Where possible I rely on the electronic displays which claim to count down the minutes until the next bus is due. This works on my usual relatively quiet route, but isn't great at a stop serving lots of different buses. Then I just flag down whatever comes along and smile apologetically at the bus driver if I accidentally hail the wrong bus. Apart from being embarassing for me and annoying for the driver, this has also meant that I have unwittingly flagged down the odd lorry too. Sometimes I ask other passangers (or my kids) to tell me what is coming. This can be a nice way of engaging strangers in conversation.
And bus numbers are not the only problem. Recently, Oxford station reorganised which buses use which stops. There are four stops on the station forecourt so I really need to know where my bus is going from. There was no additional signage or news alerts about the changes. Presumably the operators thought that passengers would notice the changes themselves.This is not easy to do when you can't see the numbers and rely on habit and precedent. I was halfway to Rose Hill before I realised my mistake.
The problem with all my techniques for working out the buses is that they take away my autonomy and put me in the position of having to ask. They make me feel apologetic for even wanting to get a bus in the first place.
The RNIB's 'Stop For Me, Speak to Me' campaign is aiming to make drivers and buses more vocal. Why not shout out numbers, destinations and stops as a matter of course? Why such a conspiracy of silence?

Saturday 6 October 2012

Flaubert and the 'Medical' Model of Disability

In preparation for a research paper I am giving at the University of Kent as part of their 'Cultural Pathologies' seminar, I have been thinking about how nineteenth-century French literature depicts disability. The nineteenth century is well-known for its enthusiasm for scientific and medical progress. It would therefore seem logical that its writers would favour the  'medical' model of disability. This model is similar to the 'tragedy approach'. Both these models of disability still exist today. (See this post for an example of the 'tragedy' approach.)  The 'medical model' sees disability as something inherently negative which must be cured, or, better yet, eliminated entirely. The most extreme version of this model led to the eugenics of Nazi Germany.
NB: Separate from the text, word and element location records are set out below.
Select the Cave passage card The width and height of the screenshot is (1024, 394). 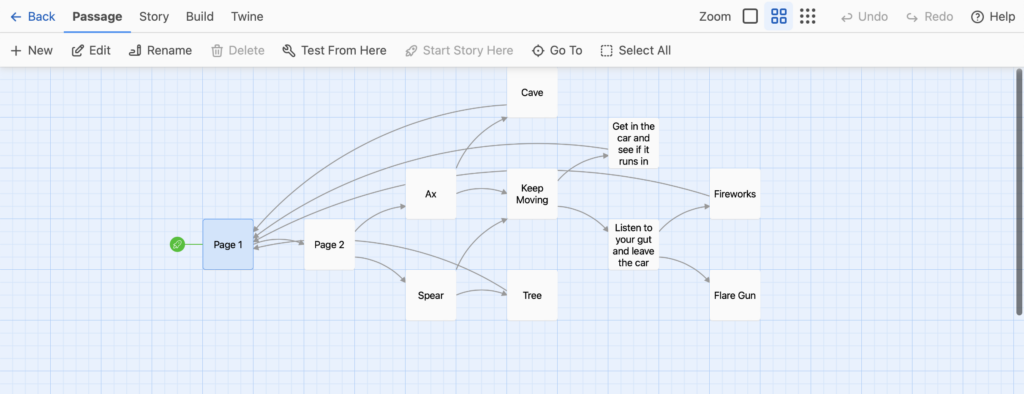pyautogui.click(x=532, y=92)
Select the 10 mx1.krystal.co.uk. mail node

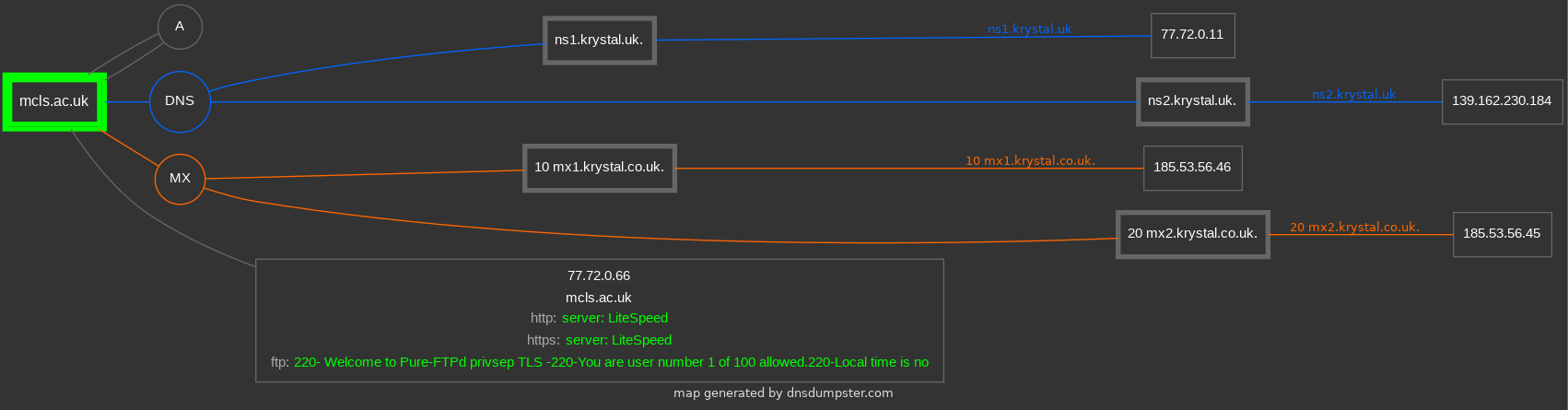(x=599, y=168)
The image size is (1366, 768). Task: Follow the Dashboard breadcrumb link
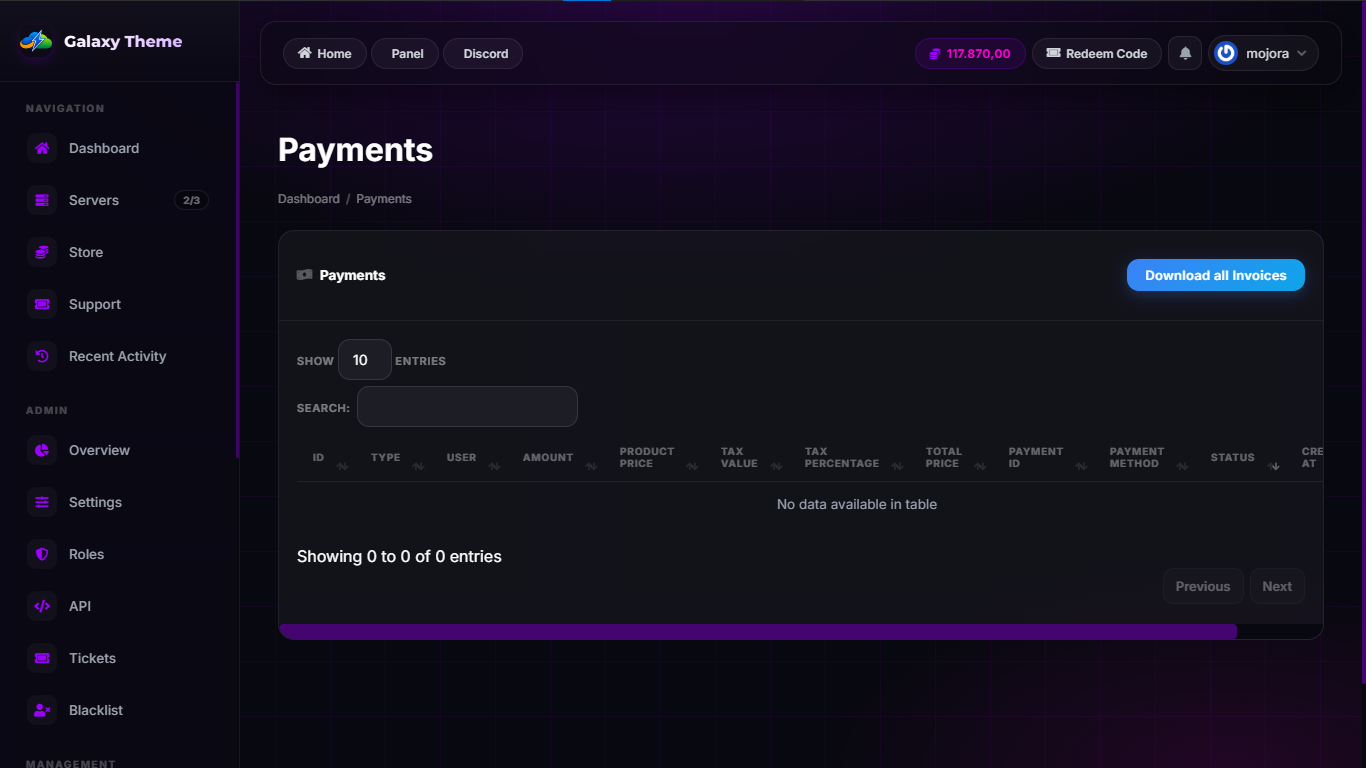(308, 199)
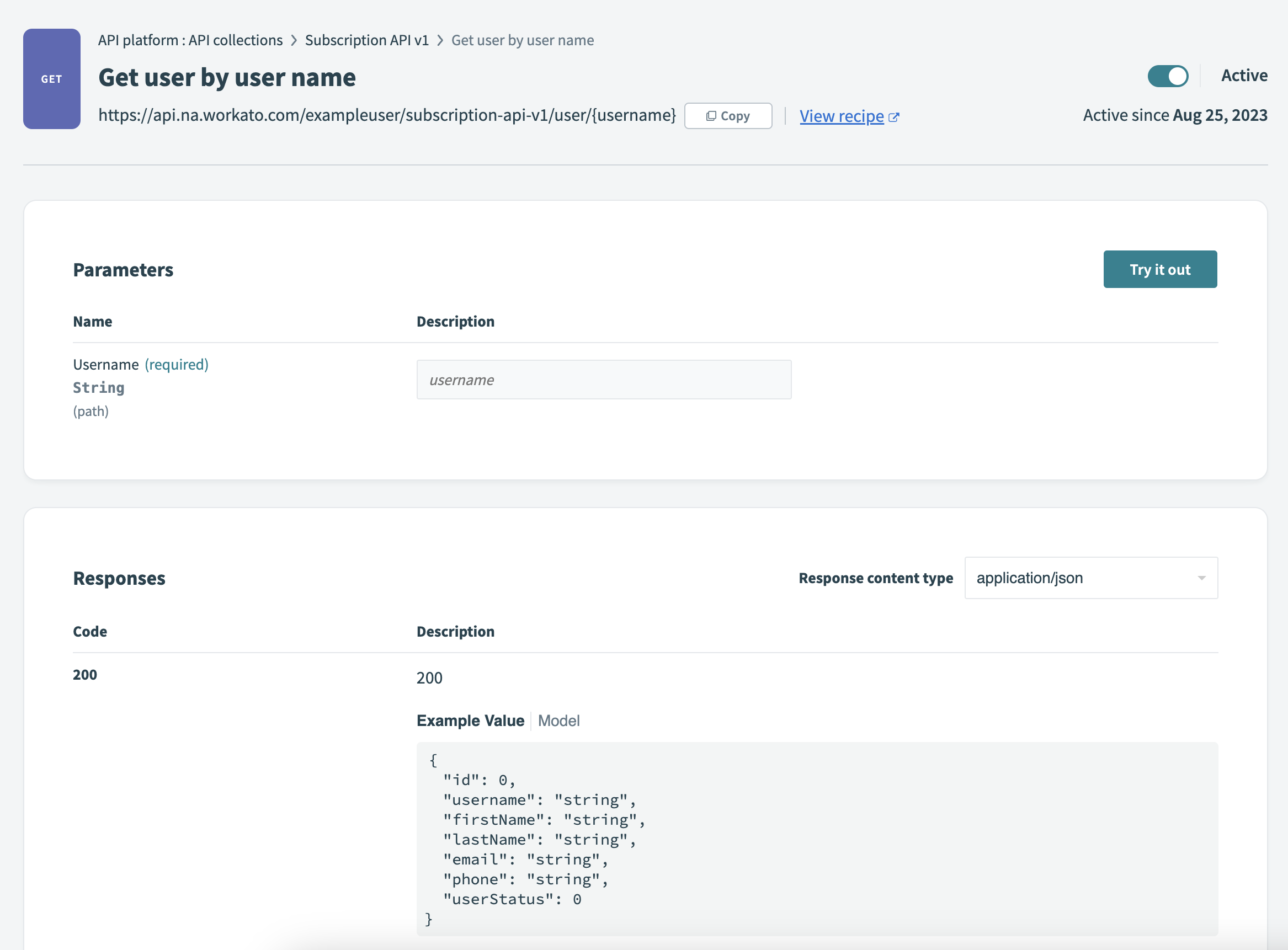This screenshot has width=1288, height=950.
Task: Open the View recipe link
Action: 842,116
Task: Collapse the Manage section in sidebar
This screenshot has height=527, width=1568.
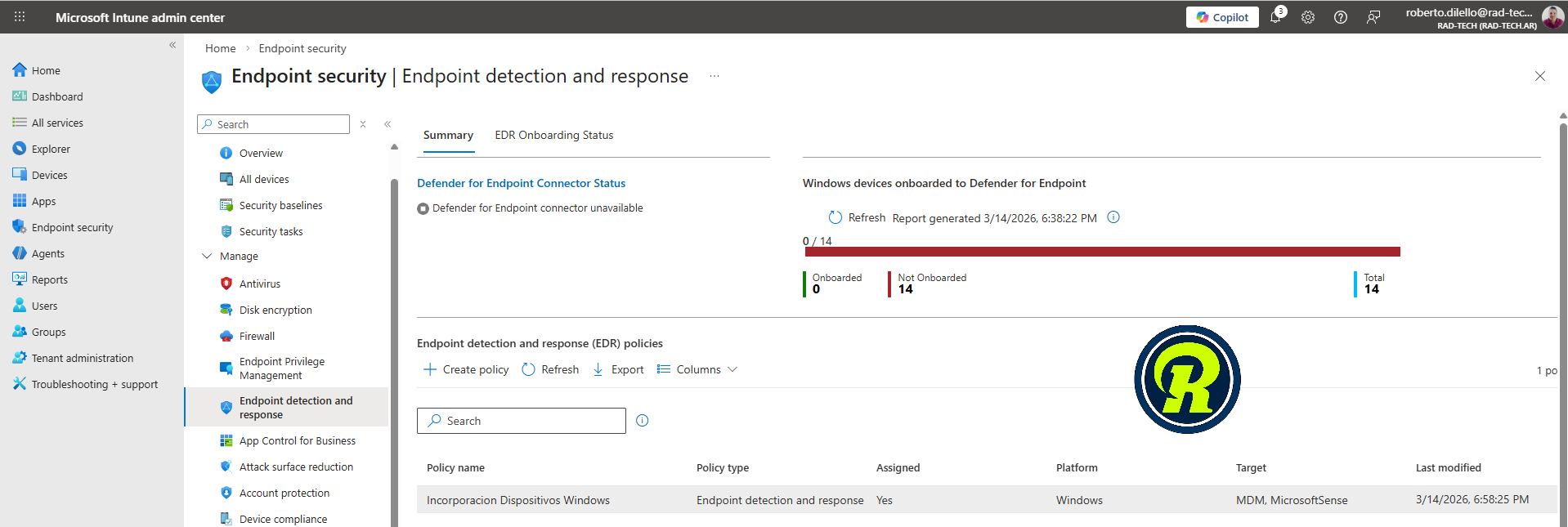Action: point(207,257)
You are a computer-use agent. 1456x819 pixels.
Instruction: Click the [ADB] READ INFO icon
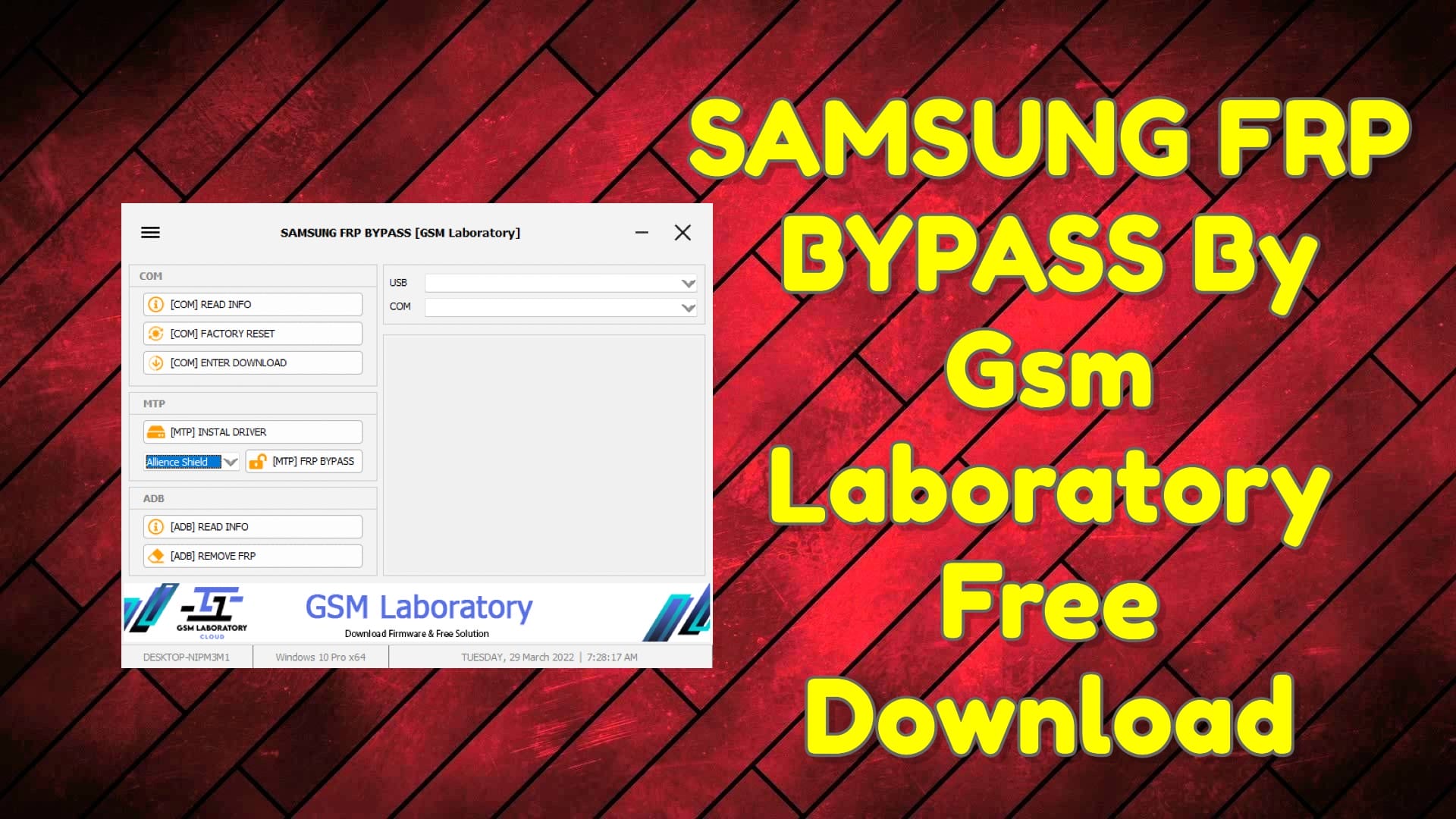(x=156, y=525)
The club foot episode in Gustave Flaubert's Madame Bovary can be read as an example of the 'medical' approach to disability. In the name of progress and patriotism, Homais and Emma convince Charles to cure Hippolyte's club foot using a new and complicated procedure. Hippolyte, who is perfectly happy with his foot the way it is, takes quite a lot of persuading. Like many disabled people, he does not see himself as in any way disadvantaged or inconvenienced by his difference and cannot really understand why the able-bodied are so eager to convince him otherwise.

When he eventually acquiesces, the operation seems to go perfectly, leaving Charles, and, more importantly, Emma to bask in the glory of his triumph. Unfortunately, however, Charles is not quite as talented as his wife would have him (and herself) believe. Hippolyte's leg soon becomes gangrenous and is eventually amputated by renowned surgeon Canivet.

The failure of Charles's attempt to cure Hippolyte is a wonderful illustration of the dangers of the 'medical' model. Homais and Emma believe in perfection, beauty and normality. Anything that deviates from any of these absolutes must be somehow lacking or inferior: a patient in need of a cure, a victim in need of pity. But their interference nearly costs Hippolyte his life. Why, rages Canivet, try and fix something that isn't even broken? Why mess with a perfectly happy and healthy man for no reason other than a misguided believe in progress for its own sake? Why indeed.